So, we don’t make money until our clients make money. And neither party makes anything unless the consumer perceives and can immediately begin receiving valuable membership benefits and rewards. The better the program is, the more valuable it is to its members. And the better our retail partner does, the better we do. We truly have skin in the game and that’s why in addition to powering the actual technology platform, our clients also get full access to our company of experts.
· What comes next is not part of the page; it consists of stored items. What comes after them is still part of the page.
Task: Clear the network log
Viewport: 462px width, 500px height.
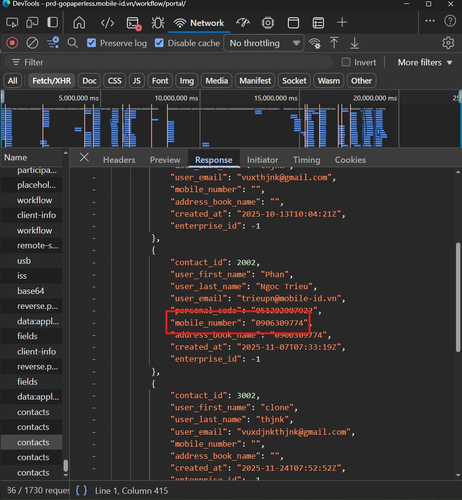Action: click(x=32, y=43)
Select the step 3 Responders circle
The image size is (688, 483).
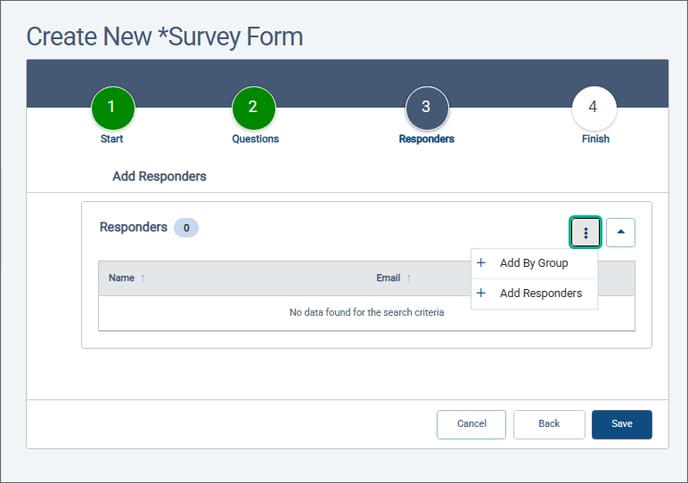[427, 107]
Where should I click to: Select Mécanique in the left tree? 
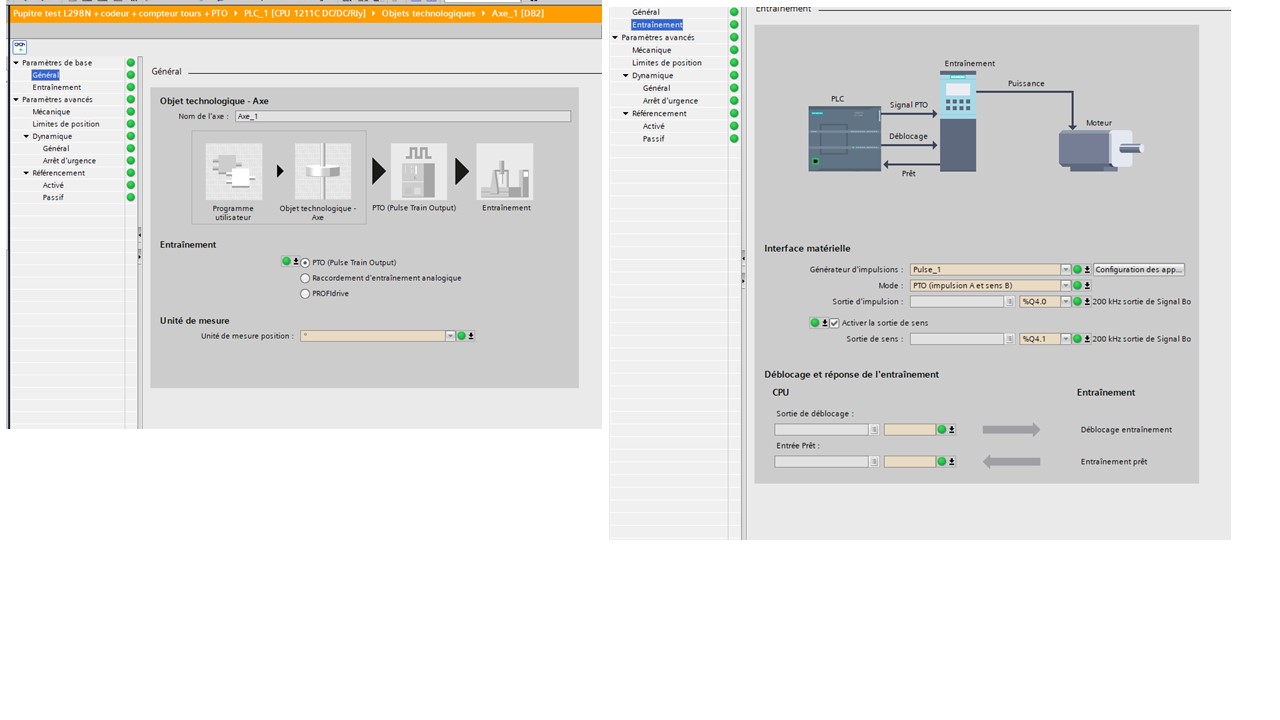51,112
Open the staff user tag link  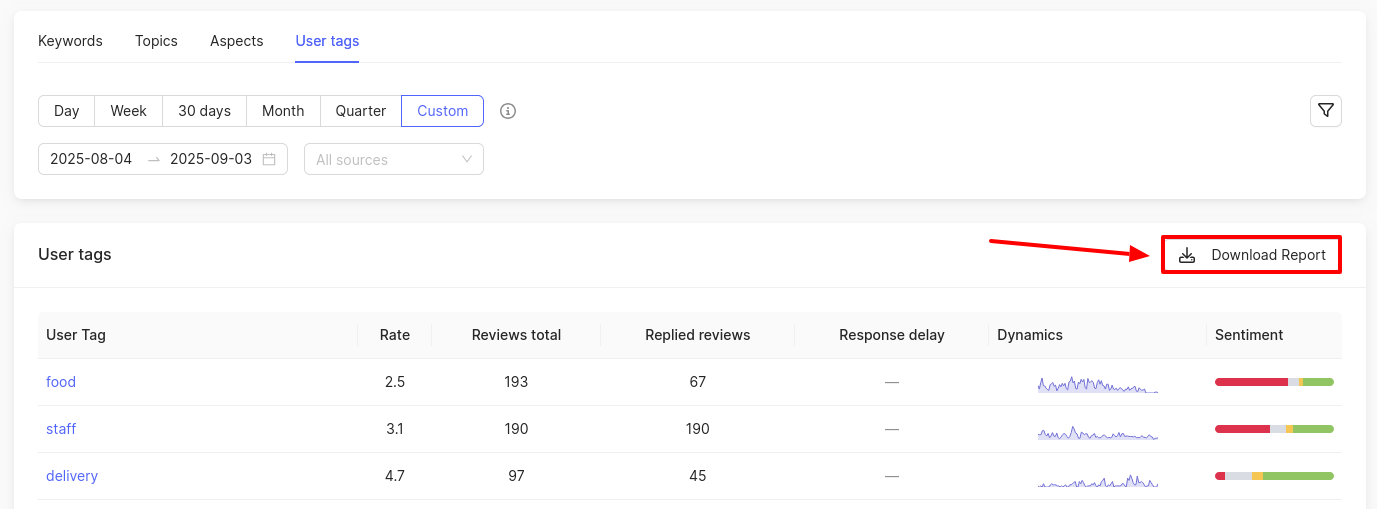[x=61, y=429]
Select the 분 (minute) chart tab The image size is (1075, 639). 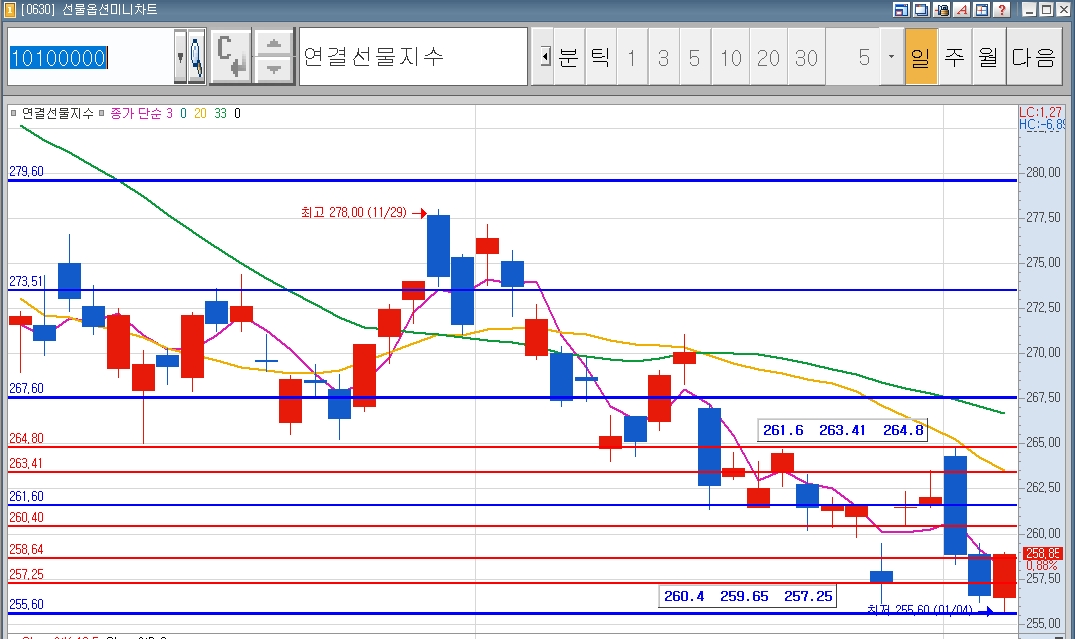568,57
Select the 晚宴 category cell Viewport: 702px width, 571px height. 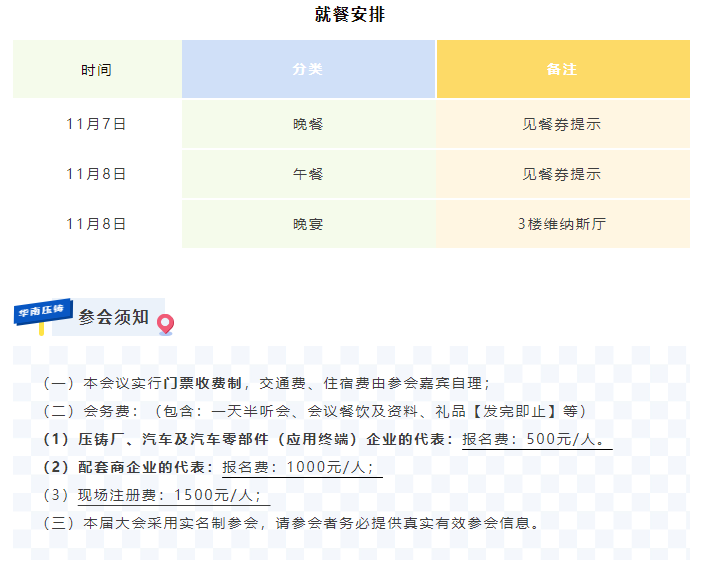(x=308, y=224)
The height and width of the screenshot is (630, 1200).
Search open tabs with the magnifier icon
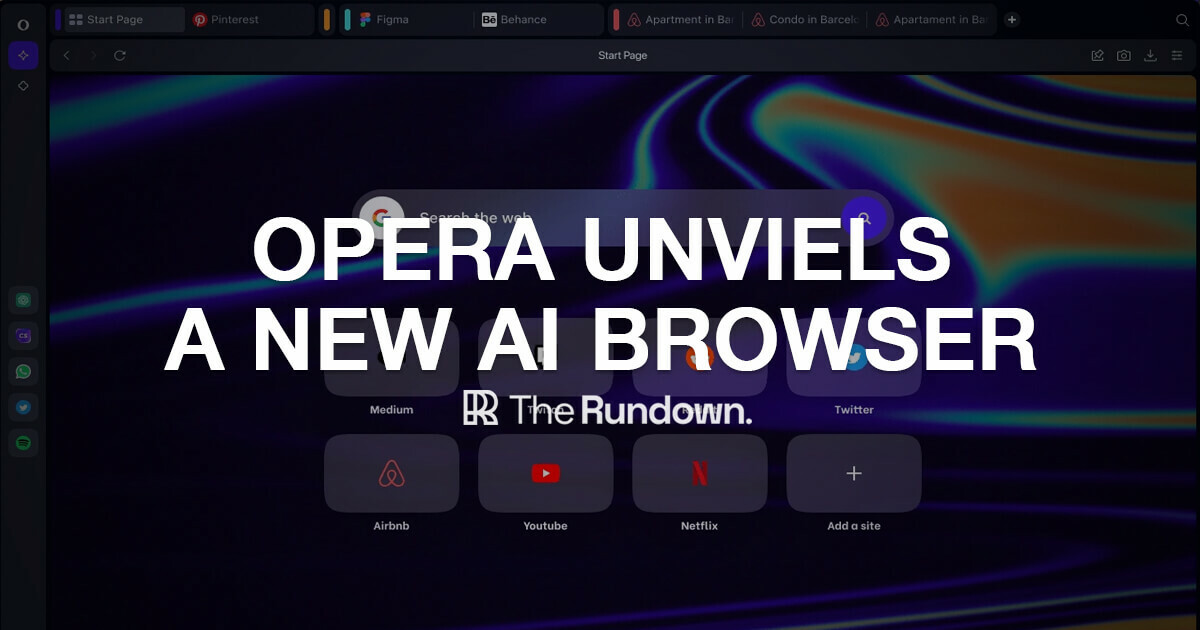pos(1184,19)
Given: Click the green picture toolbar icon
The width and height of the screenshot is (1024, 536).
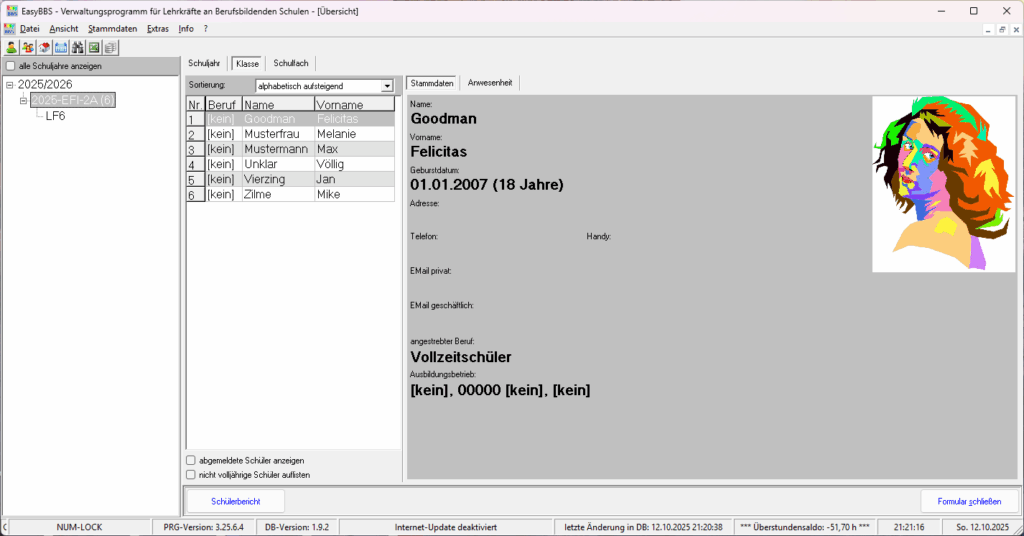Looking at the screenshot, I should 94,47.
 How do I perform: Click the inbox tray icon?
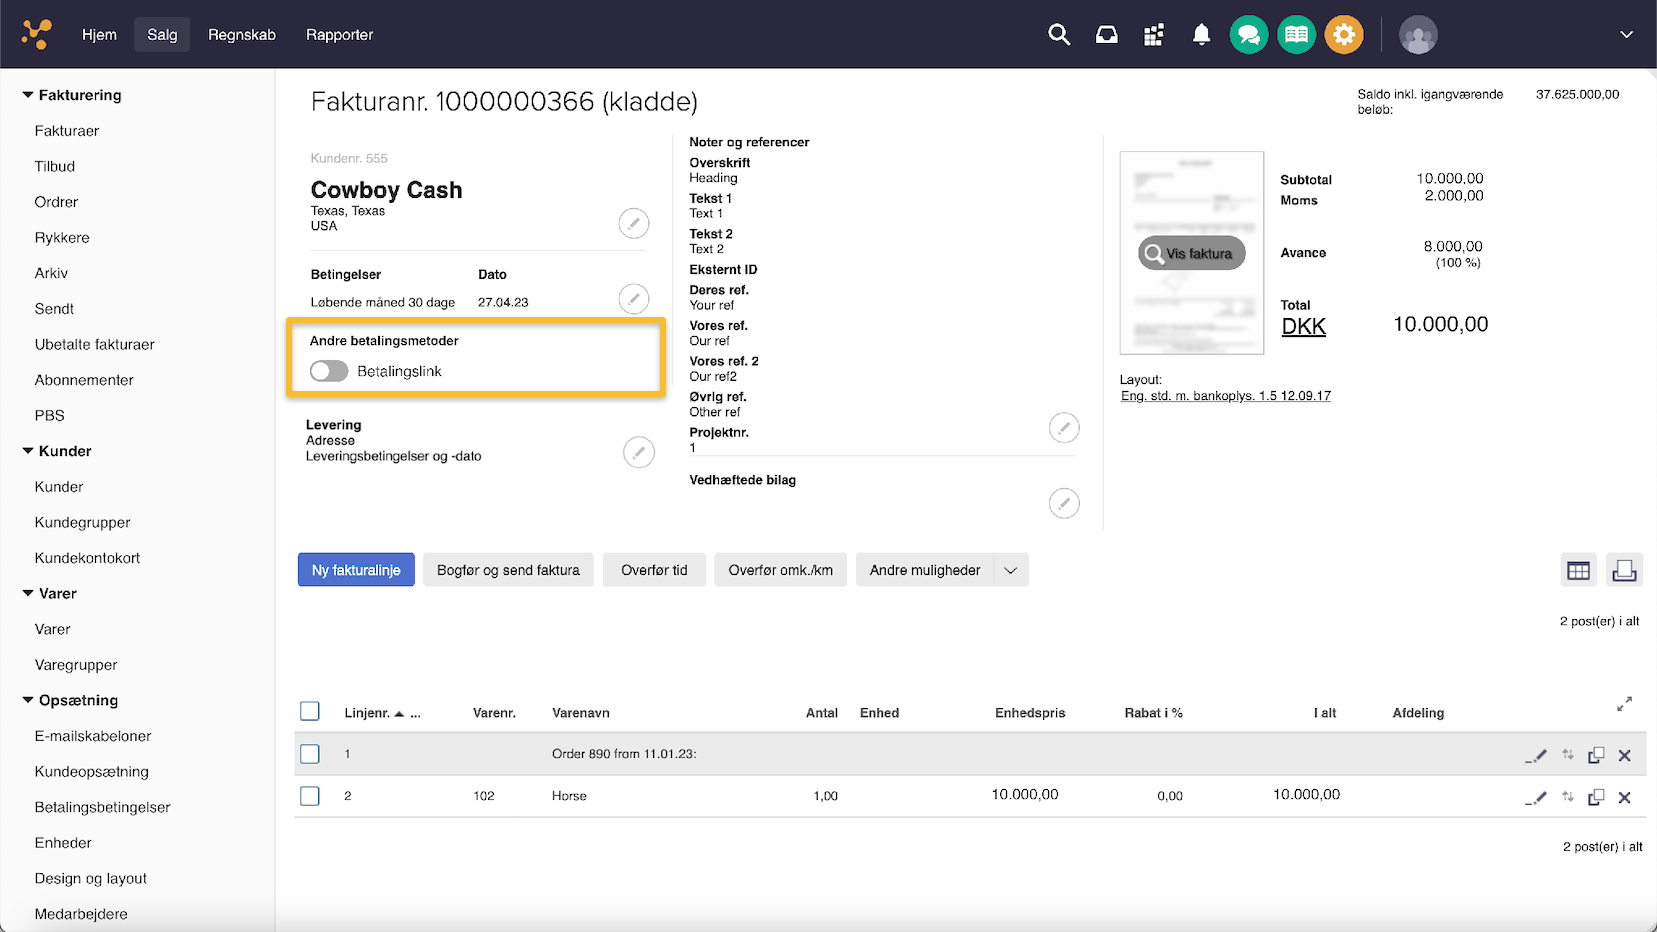[x=1106, y=35]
From IT to Creative to branded customer service on behalf of our partners, we manage and constantly improve every facet of these programs. Another distinction that sets Clarus apart from traditional loyalty companies is our expertise and proven success with member acquisition. Our clients have come to rely on us as an extension of their team that is focused on attracting, retaining, and engaging consumers.
 
How do you define customer loyalty, experience, and engagement?
 
These elements all go hand-in-hand. At the end of the day, customer loyalty really comes down to a consumer’s willingness to engage with a brand again and again. And it’s a two-way street. We have to show the customer that we’re willing to invest in them as well. And in the Age of the Customer, this is more important than ever before. There is more competition than ever before, and consumers can literally get the best assortment, price, shipping, etc. at their fingertips. Transactional elements alone aren’t enough to build true loyalty. Loyalty comes from the value that retailers provide. It’s the result of a great experience. That’s what keeps them engaged.
 
What do you think is going to be the biggest trend in 2019? How does your company plan to address it?
 
I think the biggest thing we’ll see in 2019 is subscription entering the loyalty space a lot more. This recent Forbes article calls out how paid retail membership programs will gain steam. Retailers are looking at subscription programs like Spotify and Netflix and Prime. They’re realizing that subscription models change consumer behavior and have a positive impact not only with incremental revenue, but increased engagement all around. That’s why more and more retailers will rethink and revamp their loyalty programs with the subscription model in mind. We’ve already seen it happen over the past year with Lululemon, Wayfair, CVS and more.
 
This new Forbes article supports 2019 as the year of paid loyalty even further. These new programs require a much different skillset than traditional free programs. Clarus has the technology, people, and experience in place to build, manage, and optimize these premium loyalty programs. Whether retailers are looking to build their own premium loyalty programs or for an honest (and perhaps slightly different) viewpoint on how they’ve been thinking about loyalty, we’ll be a resource they can trust. Check out all my 2019 loyalty predictions in this blog post.
 
Conclusion
 
Our interview with Tom Caporaso indicates the truth of what many brands are beginning to recognize: transactional-based loyalty programs don’t create true emotional loyalty. These kinds of programs have their benefits, but for brands that want to create brand advocates and generate stickiness, subscription-based loyalty programs are probably better. They enable deeper personalization and offer the customer a great sense of satisfaction.